» **Assignment**
From the entries below, transcribe exactly the lines between the line holding "Philosophy (1005, 2365)" and the line holding "[application] (95, 1553)", inclusive; skip all other lines.

» **Task inputs**
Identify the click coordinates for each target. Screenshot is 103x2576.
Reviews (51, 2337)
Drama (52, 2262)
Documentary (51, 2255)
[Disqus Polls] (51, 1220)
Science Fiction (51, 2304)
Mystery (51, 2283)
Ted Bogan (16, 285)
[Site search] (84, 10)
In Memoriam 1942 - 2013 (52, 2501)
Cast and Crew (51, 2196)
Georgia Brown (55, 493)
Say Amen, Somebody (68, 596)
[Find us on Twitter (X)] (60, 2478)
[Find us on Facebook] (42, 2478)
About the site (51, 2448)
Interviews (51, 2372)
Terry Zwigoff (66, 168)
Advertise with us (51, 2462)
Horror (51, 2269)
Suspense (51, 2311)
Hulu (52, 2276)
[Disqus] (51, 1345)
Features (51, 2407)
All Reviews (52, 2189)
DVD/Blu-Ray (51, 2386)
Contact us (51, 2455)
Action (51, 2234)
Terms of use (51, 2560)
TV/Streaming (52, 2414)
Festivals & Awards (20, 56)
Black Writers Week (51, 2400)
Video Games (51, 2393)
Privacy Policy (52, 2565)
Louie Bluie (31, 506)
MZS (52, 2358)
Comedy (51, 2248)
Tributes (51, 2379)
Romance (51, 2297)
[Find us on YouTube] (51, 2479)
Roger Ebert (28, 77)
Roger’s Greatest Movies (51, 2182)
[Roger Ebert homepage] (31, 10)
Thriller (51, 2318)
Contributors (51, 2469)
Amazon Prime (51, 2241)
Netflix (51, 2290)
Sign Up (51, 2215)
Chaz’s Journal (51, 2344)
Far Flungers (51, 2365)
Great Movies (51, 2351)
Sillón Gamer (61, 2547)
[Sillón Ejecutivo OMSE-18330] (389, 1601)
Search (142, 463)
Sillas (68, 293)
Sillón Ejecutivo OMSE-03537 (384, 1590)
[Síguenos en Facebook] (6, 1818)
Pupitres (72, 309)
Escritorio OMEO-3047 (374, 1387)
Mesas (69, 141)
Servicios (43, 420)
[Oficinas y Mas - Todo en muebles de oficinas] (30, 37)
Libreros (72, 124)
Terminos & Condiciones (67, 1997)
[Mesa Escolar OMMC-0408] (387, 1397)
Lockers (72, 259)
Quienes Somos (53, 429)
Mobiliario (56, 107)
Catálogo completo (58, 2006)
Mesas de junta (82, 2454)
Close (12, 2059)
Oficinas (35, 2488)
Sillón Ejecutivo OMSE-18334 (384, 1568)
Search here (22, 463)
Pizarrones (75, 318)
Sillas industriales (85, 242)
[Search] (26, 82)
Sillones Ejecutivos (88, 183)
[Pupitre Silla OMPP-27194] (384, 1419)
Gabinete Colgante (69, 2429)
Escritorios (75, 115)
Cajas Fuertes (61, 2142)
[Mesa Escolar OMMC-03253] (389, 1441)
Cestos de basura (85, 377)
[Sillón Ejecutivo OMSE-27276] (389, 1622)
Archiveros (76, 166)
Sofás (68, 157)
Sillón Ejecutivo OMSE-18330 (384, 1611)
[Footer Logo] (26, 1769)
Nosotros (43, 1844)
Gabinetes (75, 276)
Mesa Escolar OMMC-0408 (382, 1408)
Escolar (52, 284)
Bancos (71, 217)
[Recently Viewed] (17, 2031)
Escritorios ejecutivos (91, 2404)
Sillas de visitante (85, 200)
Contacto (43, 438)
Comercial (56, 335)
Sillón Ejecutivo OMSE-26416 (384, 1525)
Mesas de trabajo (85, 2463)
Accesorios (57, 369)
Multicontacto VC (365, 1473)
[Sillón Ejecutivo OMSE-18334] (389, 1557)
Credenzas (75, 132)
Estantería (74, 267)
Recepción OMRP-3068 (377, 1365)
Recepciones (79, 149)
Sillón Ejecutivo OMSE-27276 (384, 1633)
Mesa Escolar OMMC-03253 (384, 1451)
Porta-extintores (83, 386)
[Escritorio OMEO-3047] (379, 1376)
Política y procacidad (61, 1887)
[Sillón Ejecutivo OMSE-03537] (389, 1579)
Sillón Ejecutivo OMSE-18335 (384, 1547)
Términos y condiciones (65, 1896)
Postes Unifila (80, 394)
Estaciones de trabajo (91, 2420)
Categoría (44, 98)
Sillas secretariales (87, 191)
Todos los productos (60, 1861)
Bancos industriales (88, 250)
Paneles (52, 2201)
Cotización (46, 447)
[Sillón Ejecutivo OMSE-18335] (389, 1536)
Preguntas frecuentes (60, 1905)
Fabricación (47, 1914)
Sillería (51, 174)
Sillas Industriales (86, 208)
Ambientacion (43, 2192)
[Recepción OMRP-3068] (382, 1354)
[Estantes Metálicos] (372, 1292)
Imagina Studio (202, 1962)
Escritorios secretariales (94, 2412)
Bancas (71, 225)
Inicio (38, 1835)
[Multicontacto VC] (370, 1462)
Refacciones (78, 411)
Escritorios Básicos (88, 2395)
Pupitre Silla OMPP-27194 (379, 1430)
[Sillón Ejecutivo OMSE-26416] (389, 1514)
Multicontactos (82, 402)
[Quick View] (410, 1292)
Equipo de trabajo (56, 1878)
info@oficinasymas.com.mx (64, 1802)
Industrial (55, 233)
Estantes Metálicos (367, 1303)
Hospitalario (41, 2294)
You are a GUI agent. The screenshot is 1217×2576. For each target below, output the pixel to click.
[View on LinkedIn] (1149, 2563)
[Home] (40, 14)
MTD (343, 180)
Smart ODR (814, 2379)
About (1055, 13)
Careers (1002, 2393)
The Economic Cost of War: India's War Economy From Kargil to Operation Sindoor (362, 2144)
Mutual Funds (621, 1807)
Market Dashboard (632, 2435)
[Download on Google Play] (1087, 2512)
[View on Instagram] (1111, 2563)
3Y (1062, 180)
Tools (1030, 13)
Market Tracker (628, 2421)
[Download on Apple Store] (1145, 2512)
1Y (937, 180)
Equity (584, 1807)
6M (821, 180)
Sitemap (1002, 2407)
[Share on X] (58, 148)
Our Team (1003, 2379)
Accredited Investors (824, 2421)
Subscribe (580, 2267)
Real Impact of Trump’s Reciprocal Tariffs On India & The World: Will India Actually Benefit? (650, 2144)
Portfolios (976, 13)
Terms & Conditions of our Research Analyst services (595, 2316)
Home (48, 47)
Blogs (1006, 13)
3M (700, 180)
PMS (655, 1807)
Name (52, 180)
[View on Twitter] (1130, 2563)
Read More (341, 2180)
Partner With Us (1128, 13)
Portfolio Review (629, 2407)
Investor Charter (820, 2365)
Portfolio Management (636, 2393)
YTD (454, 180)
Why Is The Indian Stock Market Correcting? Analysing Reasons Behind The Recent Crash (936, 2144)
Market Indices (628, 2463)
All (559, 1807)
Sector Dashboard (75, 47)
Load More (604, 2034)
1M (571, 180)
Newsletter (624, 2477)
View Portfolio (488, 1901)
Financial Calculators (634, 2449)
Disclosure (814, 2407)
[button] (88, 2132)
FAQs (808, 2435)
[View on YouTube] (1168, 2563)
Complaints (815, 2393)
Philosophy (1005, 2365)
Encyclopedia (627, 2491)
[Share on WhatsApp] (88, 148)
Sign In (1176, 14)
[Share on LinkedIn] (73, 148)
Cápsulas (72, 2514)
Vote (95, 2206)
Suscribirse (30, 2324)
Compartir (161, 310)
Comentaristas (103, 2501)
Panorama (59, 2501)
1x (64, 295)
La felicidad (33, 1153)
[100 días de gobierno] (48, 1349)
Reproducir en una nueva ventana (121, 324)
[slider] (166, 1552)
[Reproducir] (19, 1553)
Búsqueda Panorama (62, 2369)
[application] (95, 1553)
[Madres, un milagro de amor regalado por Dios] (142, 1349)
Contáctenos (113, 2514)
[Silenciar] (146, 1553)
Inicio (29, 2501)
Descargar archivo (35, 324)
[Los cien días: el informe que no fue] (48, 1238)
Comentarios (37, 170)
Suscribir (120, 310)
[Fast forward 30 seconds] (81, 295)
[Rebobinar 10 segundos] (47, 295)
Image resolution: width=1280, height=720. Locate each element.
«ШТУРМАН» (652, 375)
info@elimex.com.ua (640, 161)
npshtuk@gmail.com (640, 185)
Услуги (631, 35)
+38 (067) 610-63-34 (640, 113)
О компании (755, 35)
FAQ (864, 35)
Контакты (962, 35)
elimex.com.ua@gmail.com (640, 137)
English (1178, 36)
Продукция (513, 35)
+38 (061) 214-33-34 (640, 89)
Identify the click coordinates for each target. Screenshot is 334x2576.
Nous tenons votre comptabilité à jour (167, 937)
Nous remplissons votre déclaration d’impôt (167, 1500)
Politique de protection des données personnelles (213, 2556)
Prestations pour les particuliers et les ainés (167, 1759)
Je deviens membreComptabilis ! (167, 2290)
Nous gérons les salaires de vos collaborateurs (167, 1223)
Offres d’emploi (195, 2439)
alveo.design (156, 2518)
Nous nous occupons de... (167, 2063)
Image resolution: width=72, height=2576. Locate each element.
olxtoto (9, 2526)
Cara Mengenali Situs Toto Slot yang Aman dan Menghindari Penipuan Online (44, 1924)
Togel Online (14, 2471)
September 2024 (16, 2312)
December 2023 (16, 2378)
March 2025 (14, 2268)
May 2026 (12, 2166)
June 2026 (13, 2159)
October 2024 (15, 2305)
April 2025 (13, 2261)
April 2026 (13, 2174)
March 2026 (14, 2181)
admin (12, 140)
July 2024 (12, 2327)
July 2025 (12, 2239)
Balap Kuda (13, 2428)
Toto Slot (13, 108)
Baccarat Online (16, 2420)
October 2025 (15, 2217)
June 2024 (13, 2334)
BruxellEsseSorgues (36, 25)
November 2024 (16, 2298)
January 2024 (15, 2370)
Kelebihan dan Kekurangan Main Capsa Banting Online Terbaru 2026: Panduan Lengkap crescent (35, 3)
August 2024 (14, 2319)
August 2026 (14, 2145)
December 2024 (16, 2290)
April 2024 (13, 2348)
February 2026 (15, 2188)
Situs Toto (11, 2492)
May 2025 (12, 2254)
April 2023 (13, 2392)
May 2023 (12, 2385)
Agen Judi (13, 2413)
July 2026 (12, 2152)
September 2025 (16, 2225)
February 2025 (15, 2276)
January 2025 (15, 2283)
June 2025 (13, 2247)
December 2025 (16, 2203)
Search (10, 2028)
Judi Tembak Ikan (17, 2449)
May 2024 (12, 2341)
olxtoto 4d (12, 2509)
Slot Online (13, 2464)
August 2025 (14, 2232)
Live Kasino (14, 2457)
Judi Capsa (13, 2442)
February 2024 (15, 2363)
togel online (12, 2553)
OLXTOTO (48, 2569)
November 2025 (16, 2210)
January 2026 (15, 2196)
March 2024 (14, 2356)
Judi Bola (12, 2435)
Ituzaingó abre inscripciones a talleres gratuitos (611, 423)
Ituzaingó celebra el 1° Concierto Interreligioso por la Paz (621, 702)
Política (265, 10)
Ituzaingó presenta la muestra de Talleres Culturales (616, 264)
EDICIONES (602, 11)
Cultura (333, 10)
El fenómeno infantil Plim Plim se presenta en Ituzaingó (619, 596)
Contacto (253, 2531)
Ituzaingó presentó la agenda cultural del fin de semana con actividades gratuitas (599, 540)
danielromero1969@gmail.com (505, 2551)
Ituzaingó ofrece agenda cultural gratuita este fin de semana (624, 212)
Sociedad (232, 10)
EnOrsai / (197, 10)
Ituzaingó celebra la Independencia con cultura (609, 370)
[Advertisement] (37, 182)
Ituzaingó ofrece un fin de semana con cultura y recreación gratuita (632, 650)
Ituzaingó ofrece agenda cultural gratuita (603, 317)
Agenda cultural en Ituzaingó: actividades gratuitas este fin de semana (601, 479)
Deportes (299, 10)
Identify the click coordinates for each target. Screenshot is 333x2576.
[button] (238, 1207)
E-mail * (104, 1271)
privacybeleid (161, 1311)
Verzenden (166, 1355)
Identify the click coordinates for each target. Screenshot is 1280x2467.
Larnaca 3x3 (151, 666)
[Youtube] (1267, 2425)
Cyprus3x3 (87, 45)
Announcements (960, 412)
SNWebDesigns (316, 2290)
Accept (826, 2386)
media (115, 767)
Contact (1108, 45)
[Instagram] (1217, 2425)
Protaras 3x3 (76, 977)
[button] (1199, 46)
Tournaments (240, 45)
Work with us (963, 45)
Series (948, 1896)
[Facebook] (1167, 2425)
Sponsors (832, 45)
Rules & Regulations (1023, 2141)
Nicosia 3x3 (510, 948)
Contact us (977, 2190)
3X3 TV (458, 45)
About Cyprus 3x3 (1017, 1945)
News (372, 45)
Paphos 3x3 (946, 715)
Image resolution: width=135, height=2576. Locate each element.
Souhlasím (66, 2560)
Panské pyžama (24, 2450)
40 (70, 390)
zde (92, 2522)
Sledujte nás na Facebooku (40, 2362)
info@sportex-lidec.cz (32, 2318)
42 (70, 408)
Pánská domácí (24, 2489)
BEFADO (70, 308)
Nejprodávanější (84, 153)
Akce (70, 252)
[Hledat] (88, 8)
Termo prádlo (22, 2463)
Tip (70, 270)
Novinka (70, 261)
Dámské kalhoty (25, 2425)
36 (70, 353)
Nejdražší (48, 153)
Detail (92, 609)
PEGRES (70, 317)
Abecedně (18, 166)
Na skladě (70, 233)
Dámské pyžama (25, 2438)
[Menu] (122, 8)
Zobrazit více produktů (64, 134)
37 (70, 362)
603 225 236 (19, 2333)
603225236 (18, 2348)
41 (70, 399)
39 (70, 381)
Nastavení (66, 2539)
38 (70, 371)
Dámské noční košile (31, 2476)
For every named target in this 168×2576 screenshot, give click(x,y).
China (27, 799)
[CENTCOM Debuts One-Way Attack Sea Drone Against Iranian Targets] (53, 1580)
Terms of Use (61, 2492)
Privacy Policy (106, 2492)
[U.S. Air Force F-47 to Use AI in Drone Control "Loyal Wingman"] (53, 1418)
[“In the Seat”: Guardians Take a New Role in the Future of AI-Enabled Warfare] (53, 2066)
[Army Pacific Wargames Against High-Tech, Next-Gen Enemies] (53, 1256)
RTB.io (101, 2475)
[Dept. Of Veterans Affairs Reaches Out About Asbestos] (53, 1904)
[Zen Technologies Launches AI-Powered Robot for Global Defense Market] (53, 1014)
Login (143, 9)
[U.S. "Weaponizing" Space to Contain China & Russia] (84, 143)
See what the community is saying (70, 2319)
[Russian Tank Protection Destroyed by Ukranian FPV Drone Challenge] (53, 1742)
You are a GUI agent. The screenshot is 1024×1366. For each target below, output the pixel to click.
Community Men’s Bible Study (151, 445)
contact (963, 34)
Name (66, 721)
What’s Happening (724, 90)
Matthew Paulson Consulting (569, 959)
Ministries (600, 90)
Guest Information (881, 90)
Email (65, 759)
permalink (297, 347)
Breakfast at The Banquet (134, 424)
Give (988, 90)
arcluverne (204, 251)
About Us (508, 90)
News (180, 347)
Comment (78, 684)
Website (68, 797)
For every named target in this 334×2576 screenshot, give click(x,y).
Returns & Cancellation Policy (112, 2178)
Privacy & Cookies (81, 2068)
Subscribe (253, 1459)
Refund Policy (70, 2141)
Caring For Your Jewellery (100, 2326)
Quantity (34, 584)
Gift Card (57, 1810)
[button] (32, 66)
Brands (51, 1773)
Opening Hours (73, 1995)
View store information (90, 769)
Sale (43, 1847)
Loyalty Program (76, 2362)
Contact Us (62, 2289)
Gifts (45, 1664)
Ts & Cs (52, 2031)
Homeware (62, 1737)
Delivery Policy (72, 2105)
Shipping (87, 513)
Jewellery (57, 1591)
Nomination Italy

» **Answer space**
Philosophy (1005, 2365)
Encyclopedia (627, 2491)
[Share on WhatsApp] (88, 148)
Sign In (1176, 14)
[Share on LinkedIn] (73, 148)
Cápsulas (72, 2514)
Vote (95, 2206)
Suscribirse (30, 2324)
Compartir (161, 310)
Comentaristas (103, 2501)
Panorama (59, 2501)
1x (64, 295)
La felicidad (33, 1153)
[100 días de gobierno] (48, 1349)
Reproducir en una nueva ventana (121, 324)
[slider] (166, 1552)
[Reproducir] (19, 1553)
Búsqueda Panorama (62, 2369)
[application] (95, 1553)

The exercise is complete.